Obsada spektaklu jest imponująca: Krzysztof Tyniec , Marzena Trybała , Artur Barciś ,Maria Ciunelis , Elżbieta Kępińska. Warto również przypomnieć że sztuka w zupełnie innej inscenizacji była już prezentowana na deskach Teatru Polskiego we Wrocławiu z udziałem tamtejszych artystów .W 2011 roku sztuka doczekała się nagrody na tarnowskim festiwalu komedii ,,Talia" a w następnym roku nagrody na katowickim festiwalu komedii .

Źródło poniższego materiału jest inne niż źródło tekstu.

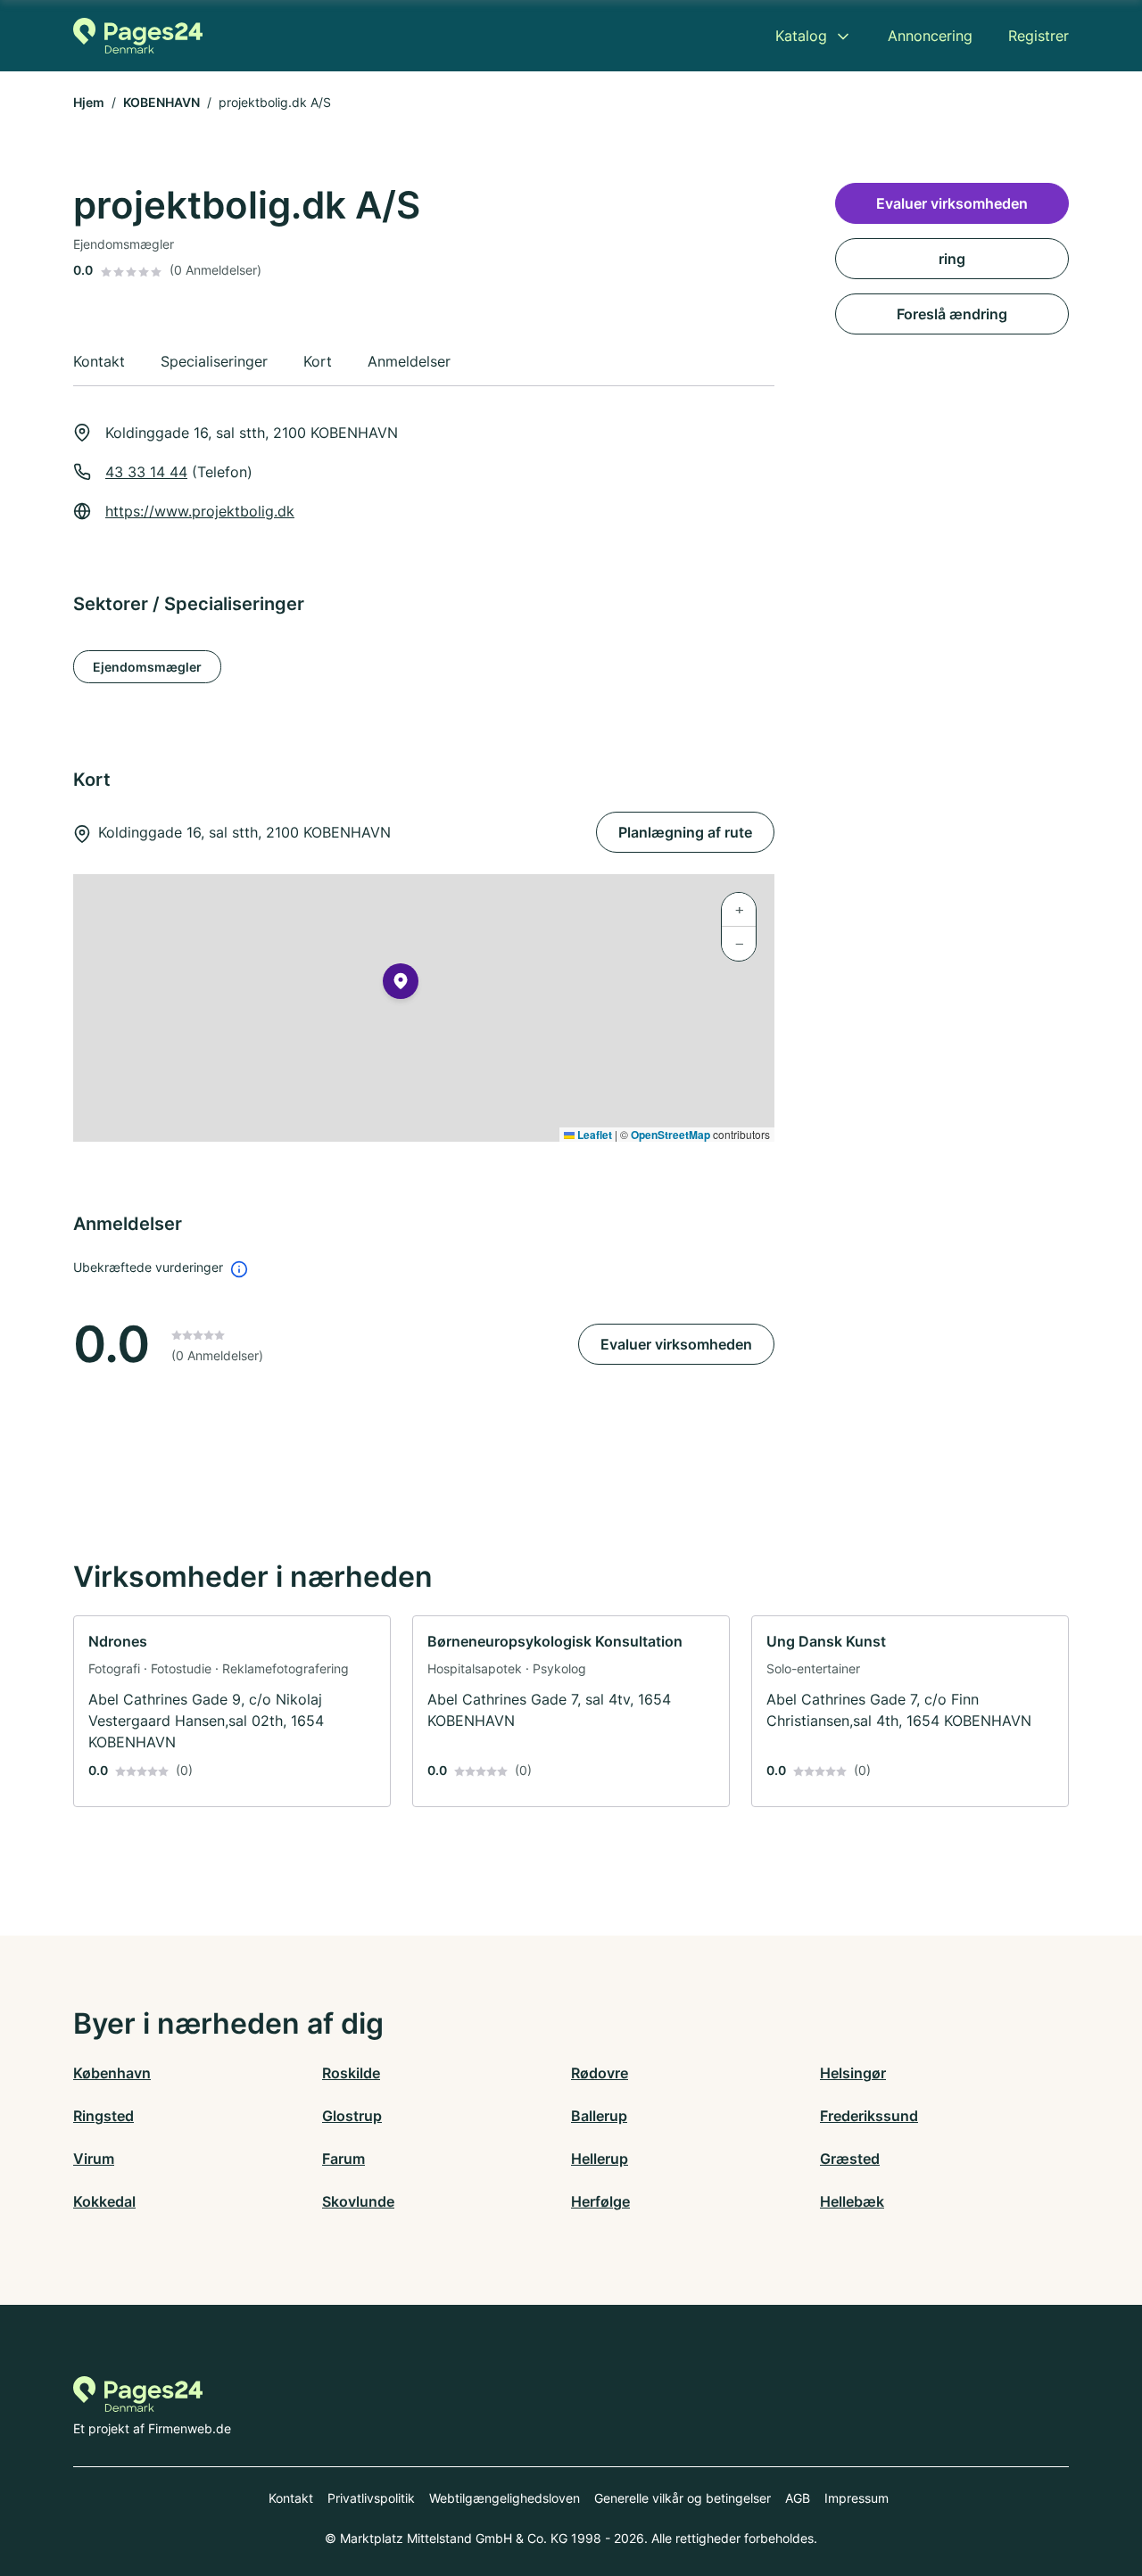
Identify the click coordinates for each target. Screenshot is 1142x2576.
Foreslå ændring (952, 314)
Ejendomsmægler (147, 666)
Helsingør (853, 2073)
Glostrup (352, 2116)
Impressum (856, 2498)
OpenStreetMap (670, 1135)
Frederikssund (869, 2116)
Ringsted (103, 2116)
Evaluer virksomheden (676, 1344)
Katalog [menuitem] (801, 36)
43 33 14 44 (146, 472)
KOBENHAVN (161, 102)
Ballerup (599, 2116)
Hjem (88, 102)
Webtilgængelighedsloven (504, 2498)
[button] (400, 985)
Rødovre (599, 2073)
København (112, 2073)
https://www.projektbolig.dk (199, 511)
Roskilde (351, 2073)
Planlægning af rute (685, 832)
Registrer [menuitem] (1038, 36)
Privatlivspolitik (371, 2498)
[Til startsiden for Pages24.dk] (138, 36)
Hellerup (599, 2158)
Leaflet (593, 1135)
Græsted (850, 2158)
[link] (232, 1711)
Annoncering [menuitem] (930, 36)
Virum (93, 2158)
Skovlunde (358, 2201)
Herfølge (600, 2201)
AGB (797, 2498)
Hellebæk (852, 2201)
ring (952, 259)
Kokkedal (104, 2201)
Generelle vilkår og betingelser (682, 2498)
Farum (343, 2158)
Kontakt (291, 2498)
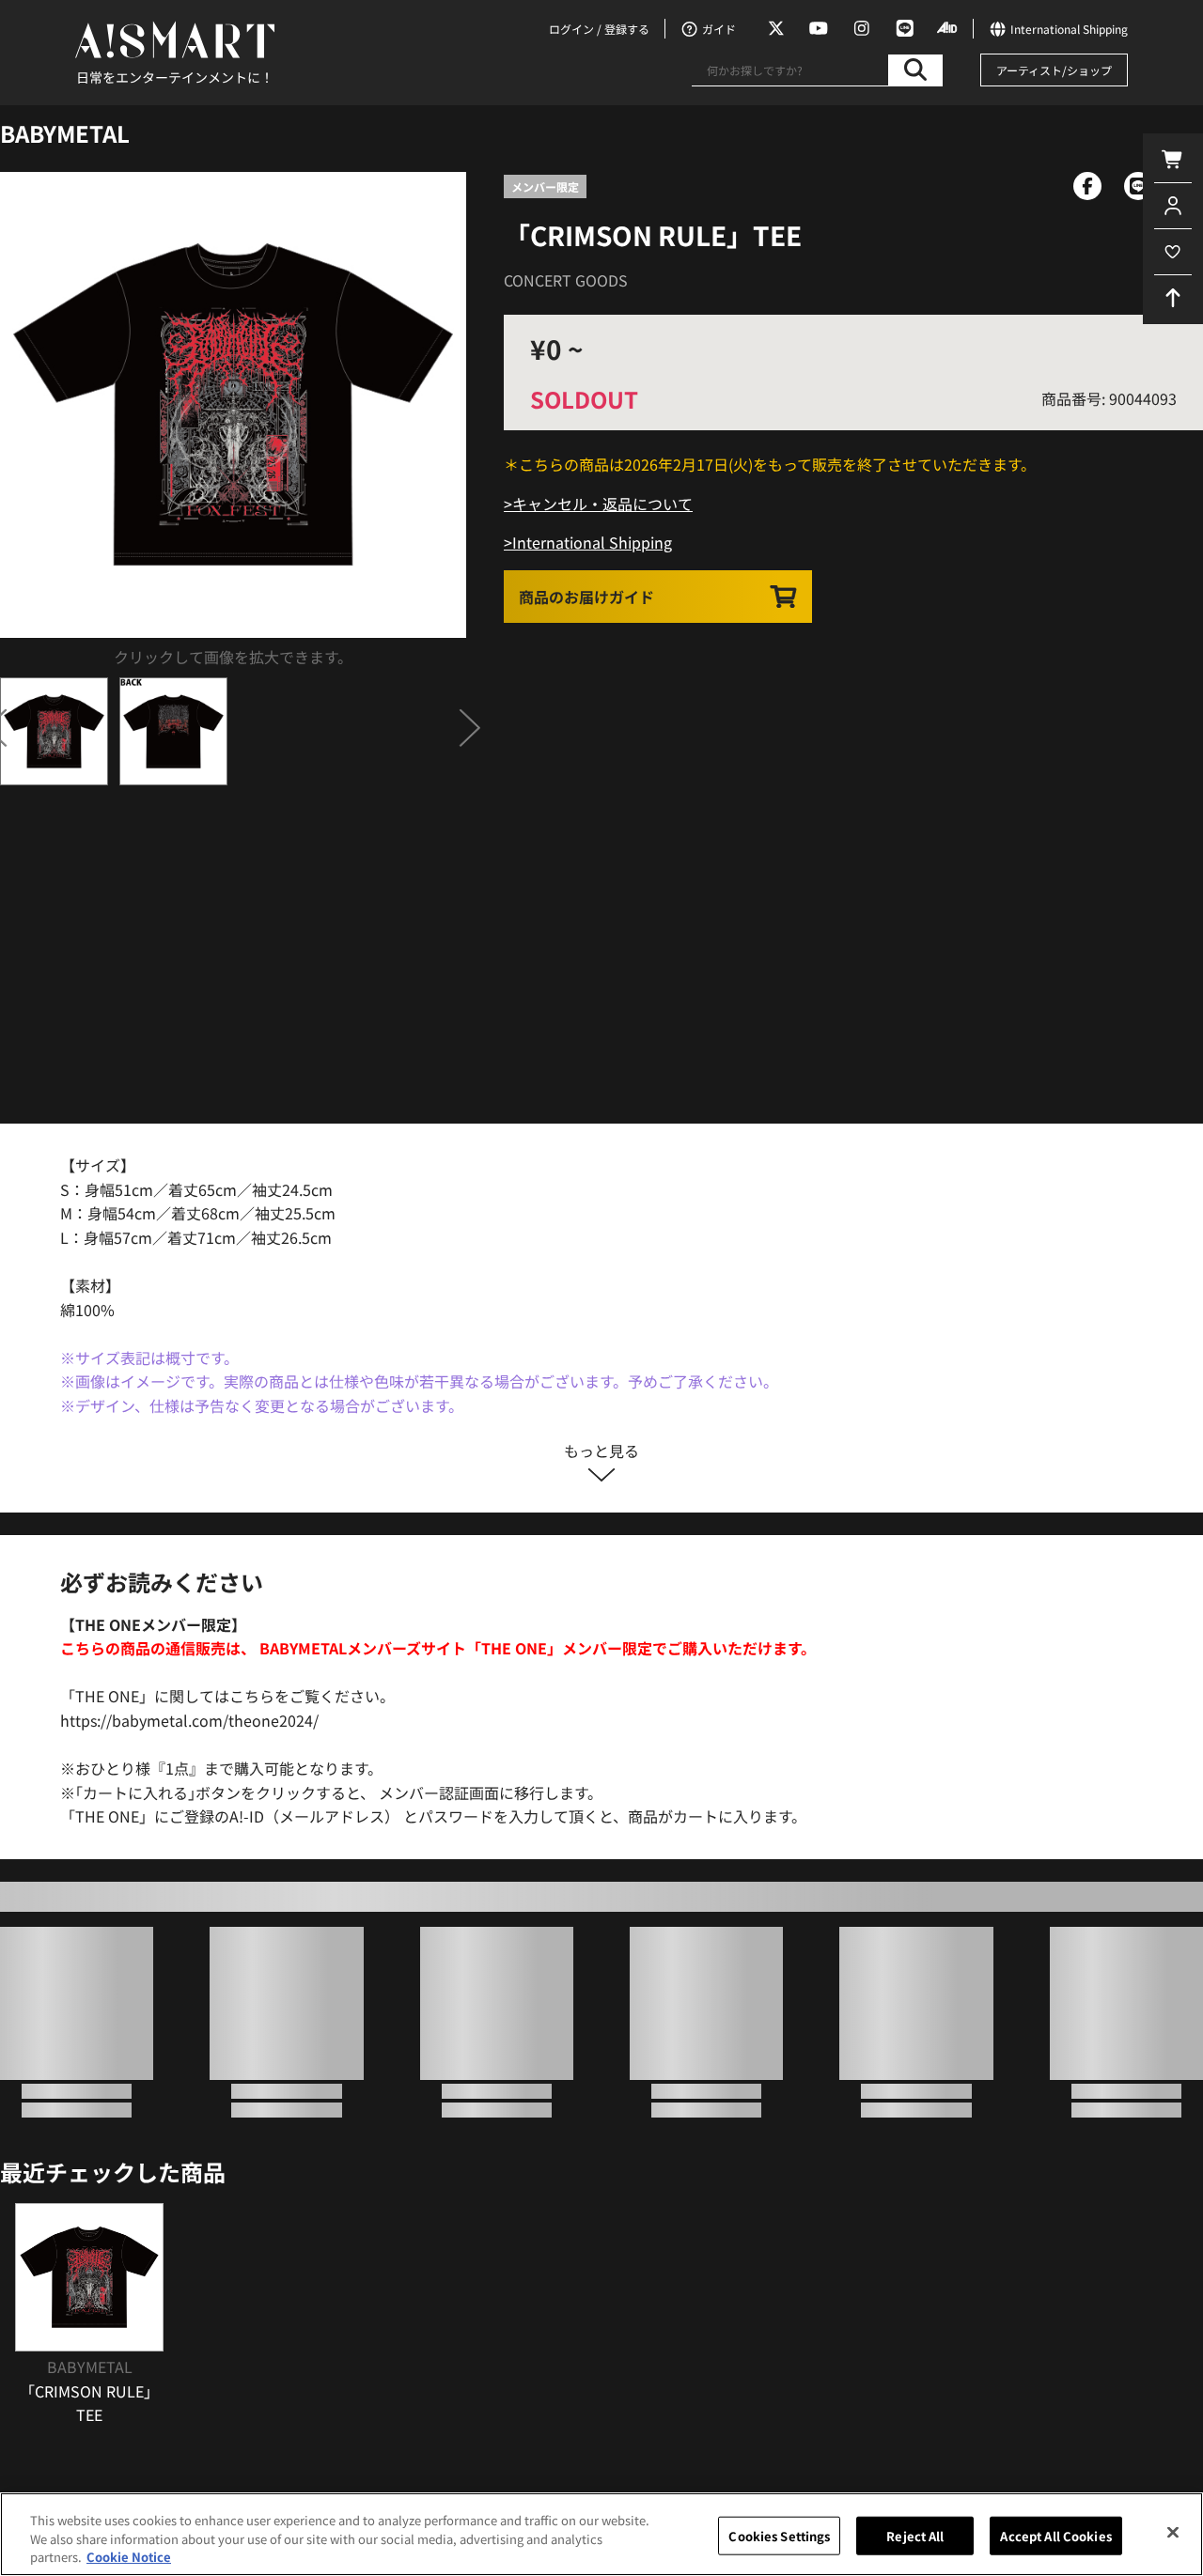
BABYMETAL (65, 132)
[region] (601, 2534)
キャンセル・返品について (602, 503)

Kasta la vista to splot szalonych , absurdalnych i niespodziewanych wydarzeń które stały się udziałem głównego bohatera-zamożnego pośrednika nieruchomości Jacka Krafta .Piątkowy zwykły dzień , równie zwykła wizyta w banku – cel wypłata gotówki ze swojego konta i .....odmowa wypłaty ,.....odmowa wypuszenia klienta z fili instytucji finansowej , blokada bez przyczyny ,bez sensu - powód..... niepełne dane o statusie społecznym bohatera. Akcja spektaklu zamknięta w bezdusznej fili instytucji finansowej , pełna zabawnych gagów , złośliwości , dowcipnych dialogów w których celują pracownicy banku – kasjer oraz pani manager. W tych rolach możemy zobaczyć Małgorzatę Trybałę i Artura Barcisia którzy stworzyli postacie służbistów - zdawałoby się pozbawionych uczuć urzędników bankowych i do bólu formalnych . Postacie którym nie można jednak odmówić sympatii i współczucia pomimo ich ciągłych ,,nie bo nie", ,,nie mam zdania", ,,proszę o chwilę cierpliwości" ludzi wtłoczonych w tryby systemu korporacyjnego w którym każdy ma swoje miejsce i w nim tylko musi funkcjonować lecz pod maską kasjera czy managera skrywających bardzo ludzkie pragnienia.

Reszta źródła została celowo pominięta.